▸ Extracted information
== Segment start ==

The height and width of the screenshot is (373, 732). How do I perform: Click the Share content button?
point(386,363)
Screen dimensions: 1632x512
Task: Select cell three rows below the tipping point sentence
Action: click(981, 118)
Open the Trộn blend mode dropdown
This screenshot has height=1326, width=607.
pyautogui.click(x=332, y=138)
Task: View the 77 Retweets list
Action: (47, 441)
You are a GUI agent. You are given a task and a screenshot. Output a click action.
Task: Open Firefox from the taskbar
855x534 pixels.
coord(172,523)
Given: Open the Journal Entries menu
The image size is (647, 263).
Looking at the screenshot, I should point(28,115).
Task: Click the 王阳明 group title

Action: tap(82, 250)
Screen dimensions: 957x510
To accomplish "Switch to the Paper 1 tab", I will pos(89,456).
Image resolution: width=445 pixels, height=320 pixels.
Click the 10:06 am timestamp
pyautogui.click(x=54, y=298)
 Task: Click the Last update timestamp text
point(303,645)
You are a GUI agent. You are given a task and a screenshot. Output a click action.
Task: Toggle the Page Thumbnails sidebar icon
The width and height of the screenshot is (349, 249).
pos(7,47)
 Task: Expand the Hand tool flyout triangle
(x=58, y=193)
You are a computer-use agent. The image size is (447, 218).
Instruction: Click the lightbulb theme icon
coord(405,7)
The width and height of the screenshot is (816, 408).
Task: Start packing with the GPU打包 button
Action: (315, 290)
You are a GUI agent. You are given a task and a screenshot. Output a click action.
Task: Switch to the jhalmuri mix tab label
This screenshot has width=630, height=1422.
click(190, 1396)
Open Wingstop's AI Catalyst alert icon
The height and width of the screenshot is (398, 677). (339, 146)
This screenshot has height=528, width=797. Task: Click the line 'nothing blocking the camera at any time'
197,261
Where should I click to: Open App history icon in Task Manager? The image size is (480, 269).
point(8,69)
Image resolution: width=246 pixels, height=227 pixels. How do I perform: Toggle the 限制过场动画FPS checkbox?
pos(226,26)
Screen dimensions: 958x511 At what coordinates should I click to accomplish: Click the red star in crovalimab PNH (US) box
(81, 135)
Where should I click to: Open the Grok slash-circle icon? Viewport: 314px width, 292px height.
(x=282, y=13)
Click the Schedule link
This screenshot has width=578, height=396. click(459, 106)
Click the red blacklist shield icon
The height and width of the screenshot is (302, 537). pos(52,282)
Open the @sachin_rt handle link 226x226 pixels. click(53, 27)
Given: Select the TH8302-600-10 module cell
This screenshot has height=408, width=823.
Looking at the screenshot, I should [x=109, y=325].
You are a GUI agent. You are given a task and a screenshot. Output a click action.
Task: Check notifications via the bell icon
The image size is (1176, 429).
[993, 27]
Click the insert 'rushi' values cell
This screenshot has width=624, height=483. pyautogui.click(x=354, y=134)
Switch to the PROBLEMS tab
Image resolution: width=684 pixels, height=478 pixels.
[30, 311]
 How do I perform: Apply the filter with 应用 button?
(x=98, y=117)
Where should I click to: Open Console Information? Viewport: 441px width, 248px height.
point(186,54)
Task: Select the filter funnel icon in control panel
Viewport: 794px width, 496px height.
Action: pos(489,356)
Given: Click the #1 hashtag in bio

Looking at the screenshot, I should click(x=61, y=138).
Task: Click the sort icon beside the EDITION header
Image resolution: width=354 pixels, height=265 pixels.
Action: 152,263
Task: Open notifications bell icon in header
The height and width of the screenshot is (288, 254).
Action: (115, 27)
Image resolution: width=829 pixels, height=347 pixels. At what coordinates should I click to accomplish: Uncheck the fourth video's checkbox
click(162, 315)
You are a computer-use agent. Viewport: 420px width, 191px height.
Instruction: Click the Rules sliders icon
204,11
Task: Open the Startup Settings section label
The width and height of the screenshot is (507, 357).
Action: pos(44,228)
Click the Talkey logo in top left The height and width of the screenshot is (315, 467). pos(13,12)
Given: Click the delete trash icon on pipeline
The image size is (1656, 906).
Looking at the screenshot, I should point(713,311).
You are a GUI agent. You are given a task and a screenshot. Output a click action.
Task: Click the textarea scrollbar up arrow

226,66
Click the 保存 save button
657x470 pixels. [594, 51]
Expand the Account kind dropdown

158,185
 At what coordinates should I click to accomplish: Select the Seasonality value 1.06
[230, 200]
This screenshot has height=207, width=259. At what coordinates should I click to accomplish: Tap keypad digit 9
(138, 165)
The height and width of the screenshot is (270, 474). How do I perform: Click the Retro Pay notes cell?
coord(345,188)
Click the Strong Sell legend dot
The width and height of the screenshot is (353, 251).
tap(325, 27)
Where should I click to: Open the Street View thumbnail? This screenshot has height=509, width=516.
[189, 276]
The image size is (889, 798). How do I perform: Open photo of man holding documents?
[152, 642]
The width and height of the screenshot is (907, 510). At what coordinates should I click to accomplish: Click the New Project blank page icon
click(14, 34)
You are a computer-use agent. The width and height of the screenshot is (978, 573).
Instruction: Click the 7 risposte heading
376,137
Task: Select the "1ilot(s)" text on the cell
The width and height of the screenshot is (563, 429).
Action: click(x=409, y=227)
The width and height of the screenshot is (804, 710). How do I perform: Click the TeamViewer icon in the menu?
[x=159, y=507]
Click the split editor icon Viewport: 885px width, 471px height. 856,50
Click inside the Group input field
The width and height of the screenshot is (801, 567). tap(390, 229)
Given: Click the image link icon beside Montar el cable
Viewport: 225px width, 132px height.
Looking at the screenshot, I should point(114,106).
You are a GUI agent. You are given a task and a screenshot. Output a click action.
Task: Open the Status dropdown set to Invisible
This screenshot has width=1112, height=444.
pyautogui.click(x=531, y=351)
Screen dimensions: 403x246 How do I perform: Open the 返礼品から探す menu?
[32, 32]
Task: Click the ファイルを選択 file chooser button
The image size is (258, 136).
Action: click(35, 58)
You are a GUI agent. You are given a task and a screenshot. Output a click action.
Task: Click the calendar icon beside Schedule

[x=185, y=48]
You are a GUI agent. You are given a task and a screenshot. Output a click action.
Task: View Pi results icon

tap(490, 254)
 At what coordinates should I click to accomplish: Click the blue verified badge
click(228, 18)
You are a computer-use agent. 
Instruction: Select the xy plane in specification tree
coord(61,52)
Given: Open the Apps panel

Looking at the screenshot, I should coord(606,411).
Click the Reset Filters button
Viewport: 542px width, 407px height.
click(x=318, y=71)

== Segment end ==

▸ What this task involves
From the entries above, copy out every line where the string "label" appears.

▸ Written response
Task: Switch to the jhalmuri mix tab label
Task: Open the Startup Settings section label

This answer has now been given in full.